Scan the entries and copy each line where the word "Expand" is present.

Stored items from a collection
+++
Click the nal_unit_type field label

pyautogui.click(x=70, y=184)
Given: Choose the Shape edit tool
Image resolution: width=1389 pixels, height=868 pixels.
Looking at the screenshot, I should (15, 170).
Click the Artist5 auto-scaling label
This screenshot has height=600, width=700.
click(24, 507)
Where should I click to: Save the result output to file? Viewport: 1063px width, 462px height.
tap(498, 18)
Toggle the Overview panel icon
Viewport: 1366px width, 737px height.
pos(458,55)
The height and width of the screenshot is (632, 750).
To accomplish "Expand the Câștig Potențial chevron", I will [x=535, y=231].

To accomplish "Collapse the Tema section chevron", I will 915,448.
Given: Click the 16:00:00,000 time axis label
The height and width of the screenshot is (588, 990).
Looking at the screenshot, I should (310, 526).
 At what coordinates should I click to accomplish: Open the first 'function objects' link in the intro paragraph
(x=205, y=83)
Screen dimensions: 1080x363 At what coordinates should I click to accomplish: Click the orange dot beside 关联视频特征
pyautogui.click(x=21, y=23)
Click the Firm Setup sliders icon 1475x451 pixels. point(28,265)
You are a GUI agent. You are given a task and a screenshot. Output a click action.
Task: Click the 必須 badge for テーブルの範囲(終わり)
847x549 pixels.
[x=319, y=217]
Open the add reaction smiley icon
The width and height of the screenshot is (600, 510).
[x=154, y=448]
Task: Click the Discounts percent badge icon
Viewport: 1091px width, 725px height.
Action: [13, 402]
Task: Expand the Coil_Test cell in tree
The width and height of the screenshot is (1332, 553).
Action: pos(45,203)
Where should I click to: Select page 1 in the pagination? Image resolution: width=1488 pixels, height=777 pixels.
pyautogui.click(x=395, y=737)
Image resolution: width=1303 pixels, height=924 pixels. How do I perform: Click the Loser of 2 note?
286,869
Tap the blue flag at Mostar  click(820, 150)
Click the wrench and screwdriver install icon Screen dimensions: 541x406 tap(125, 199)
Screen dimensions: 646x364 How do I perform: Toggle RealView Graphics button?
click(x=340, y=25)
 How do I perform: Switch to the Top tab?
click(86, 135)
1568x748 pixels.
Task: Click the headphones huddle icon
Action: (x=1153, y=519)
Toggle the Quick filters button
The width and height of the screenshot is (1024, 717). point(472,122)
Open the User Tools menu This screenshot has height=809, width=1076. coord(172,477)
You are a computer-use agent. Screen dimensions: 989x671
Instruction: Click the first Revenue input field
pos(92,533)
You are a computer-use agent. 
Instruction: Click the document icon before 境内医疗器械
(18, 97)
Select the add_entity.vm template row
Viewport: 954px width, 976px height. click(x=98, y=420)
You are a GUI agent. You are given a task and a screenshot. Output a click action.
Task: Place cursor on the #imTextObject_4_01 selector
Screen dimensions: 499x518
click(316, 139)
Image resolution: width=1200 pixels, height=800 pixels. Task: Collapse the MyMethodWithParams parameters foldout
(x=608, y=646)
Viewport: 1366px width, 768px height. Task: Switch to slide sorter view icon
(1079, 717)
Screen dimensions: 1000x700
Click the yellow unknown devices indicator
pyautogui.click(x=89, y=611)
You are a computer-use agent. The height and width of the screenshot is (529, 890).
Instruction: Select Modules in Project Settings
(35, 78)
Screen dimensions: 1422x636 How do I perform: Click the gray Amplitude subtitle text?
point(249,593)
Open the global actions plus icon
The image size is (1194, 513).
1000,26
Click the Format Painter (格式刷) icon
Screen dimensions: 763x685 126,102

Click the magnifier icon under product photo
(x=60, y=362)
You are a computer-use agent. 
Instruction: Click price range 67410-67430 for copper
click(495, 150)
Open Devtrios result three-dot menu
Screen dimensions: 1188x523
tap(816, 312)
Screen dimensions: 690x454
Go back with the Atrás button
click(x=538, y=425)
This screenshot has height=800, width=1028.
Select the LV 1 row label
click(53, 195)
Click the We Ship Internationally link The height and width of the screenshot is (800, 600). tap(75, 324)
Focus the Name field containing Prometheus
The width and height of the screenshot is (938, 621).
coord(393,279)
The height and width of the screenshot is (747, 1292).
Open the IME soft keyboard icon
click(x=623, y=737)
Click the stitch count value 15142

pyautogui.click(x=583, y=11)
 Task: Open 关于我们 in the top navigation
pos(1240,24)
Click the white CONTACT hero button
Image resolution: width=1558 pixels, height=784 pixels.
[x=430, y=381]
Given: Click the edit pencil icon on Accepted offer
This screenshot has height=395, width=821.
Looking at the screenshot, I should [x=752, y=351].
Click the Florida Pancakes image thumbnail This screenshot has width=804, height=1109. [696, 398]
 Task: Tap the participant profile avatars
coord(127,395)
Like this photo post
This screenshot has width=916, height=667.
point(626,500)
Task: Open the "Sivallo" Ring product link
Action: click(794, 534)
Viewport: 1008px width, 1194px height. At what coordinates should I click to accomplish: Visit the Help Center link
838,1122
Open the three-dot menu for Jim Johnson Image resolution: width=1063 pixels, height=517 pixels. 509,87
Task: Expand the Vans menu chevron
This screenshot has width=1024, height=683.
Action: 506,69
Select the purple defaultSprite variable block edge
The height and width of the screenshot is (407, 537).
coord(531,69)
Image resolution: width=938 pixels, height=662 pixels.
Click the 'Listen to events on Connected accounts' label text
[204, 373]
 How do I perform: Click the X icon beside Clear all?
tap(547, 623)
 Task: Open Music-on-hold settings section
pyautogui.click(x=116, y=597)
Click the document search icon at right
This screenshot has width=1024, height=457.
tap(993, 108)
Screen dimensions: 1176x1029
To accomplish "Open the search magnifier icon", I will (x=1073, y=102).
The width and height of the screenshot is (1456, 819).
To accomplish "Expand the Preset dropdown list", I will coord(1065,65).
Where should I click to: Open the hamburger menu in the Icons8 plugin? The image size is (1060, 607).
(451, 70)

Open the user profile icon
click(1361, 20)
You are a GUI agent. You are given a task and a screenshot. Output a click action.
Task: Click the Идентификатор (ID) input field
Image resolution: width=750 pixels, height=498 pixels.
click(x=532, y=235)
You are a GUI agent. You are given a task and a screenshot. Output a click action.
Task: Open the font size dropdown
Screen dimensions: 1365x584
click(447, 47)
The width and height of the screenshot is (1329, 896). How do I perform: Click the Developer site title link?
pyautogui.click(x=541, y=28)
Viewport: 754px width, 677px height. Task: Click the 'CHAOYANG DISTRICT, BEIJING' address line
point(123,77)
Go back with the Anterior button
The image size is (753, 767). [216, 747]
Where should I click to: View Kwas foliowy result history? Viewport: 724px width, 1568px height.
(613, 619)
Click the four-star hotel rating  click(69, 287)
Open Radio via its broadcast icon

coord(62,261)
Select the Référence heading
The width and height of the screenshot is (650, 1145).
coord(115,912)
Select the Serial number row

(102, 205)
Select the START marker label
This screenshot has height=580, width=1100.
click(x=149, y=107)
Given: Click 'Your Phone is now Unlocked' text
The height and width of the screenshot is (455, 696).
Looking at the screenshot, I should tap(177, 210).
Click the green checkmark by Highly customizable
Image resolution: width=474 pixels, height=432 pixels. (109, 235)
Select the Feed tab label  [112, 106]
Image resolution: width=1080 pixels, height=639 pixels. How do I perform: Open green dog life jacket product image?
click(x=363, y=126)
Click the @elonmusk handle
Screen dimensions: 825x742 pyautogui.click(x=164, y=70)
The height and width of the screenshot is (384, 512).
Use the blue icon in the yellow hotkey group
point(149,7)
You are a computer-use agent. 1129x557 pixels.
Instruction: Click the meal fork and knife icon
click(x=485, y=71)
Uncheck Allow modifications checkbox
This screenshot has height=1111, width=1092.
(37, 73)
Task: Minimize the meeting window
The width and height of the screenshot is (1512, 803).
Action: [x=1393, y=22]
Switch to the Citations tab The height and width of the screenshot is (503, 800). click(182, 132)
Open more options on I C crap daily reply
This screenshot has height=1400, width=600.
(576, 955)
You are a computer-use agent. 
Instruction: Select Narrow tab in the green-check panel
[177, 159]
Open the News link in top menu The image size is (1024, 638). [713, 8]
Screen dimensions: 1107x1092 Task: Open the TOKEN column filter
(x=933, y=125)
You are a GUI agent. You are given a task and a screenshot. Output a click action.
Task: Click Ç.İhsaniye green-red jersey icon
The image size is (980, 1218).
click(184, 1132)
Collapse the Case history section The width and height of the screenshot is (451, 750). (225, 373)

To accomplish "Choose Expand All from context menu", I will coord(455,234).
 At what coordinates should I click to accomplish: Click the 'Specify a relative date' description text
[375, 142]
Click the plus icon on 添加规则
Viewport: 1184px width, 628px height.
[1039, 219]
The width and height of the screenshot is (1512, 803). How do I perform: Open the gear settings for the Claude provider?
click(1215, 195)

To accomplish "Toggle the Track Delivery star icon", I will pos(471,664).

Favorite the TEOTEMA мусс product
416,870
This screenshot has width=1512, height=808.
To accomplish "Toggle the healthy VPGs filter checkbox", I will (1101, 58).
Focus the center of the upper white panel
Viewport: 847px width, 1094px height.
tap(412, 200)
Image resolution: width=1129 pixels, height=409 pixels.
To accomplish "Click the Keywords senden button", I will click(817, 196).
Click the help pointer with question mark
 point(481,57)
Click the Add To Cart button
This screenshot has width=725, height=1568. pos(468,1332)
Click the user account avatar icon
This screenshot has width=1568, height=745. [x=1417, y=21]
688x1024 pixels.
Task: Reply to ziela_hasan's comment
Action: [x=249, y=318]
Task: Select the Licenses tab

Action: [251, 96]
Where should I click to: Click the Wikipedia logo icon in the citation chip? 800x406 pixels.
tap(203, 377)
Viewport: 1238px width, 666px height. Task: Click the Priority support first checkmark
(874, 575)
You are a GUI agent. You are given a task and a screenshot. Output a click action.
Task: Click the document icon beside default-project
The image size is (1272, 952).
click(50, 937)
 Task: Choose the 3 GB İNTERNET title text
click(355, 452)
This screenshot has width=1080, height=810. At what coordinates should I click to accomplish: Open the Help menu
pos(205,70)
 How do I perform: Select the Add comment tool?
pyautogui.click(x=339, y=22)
+++
• _Result_:
To accomplish "Expand the Câștig Potențial chevron", I will [x=535, y=231].
Task: Expand the Coil_Test cell in tree
Task: Expand the Vans menu chevron
To accomplish "Expand the Preset dropdown list", I will coord(1065,65).
To accomplish "Choose Expand All from context menu", I will coord(455,234).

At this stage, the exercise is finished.